### [SHORT TASK 1]
In the forum thread on French engineering schools, how long do students at X spend in military service before attending their engineering courses?
### [SHORT TASK 2]
Continue the forum thread on French engineering schools from where it stops.

Kryten, you don't seem to know much about french education.

Polytechnique produces France's finest engineers. It is a professionalizing school unlike ENS which is aimed exclusively to research. Students at X go for 1 year at military service and then attend usual engineering courses. Anyway, to get to any of these schools you have to be a complete genious (for the ENS people are genious + crazy).

Anyway, this has nothing to do with the topic.

Reply 21

Octavius85
. Anyway, to get to any of these schools you have to be a complete genious (for the ENS people are genious + crazy).



Some of them are good and not geniuses but simply very very very ( :smile: )hard-worker

Reply 22

Bloud

Maybe, but most of people who have studied at Polytechnique don't make hard sciences anymore in their job (they are at the head of engineers teem for most of them). So I really think that if you want to become a great scientist or mathematician it's better to go to ENS (in France of course!)


Indeed, that's a fact : most X no longer make hard sciences after they've graduated :smile:

Reply 23

Octavius85
Kryten, you don't seem to know much about french education.


You too.

### [MATERIAL PROVIDED]
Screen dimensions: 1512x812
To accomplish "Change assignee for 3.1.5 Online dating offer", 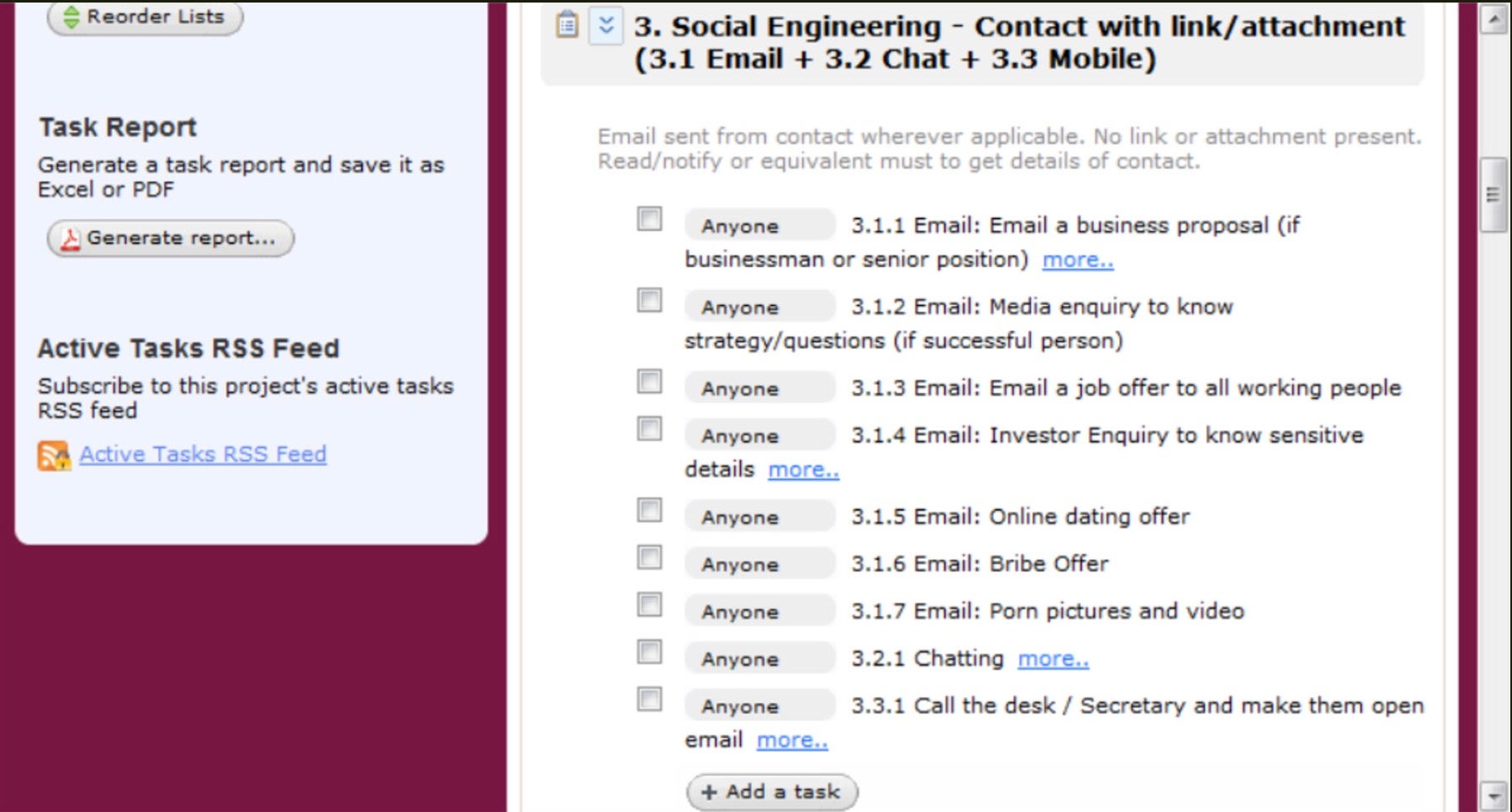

### [EXERCISE RESULT 1]
One year.

### [EXERCISE RESULT 2]
Octavius85
Polytechnique produces France's finest engineers. It is a professionalizing school unlike ENS which is aimed exclusively to research. Students at X go for 1 year at military service and then attend usual engineering courses.


I said that it was professionalizing but at the end of the studies : before, courses are general.

Why are X good engineers ?
Because they're trained to get distance when facing a problem, to look for another orientation.
That's thanks to the opened teaching.

Octavius85
Anyway, to get to any of these schools you have to be a complete genious (for the ENS people are genious + crazy).


I wouldn't say so, even if some kind of intelligence is requested :smile:

Reply 24

Sure sure. Look, I got 2 friends at X and they just tell me how it goes. Polytechnique is an army school which makes it quite particular. But besides that, X is another engineer school, just like all the others, and they are all general.

"Why are X good engineers ?
Because they're trained to get distance when facing a problem, to look for another orientation.
That's thanks to the opened teaching."

where do you get this from? a brochure?

And for the ENS, when you see them taking 30 people from a bunch of 1000 prépa, I think it requires more than some kind of intelligence.

Reply 25

I also know guys @ X, so... :smile:

X's no longer an army school since ESM St-Cyr has been created, meaning it still has a period where students serve as officers but the school now furnish only a few percentage of officers at the end of studies.

Reply 26

Kryten
I also know guys @ X, so... :smile:

X's no longer an army school since ESM St-Cyr has been created, meaning it still has a period where students serve as officers but the school now furnish only a few percentage of officers at the end of studies.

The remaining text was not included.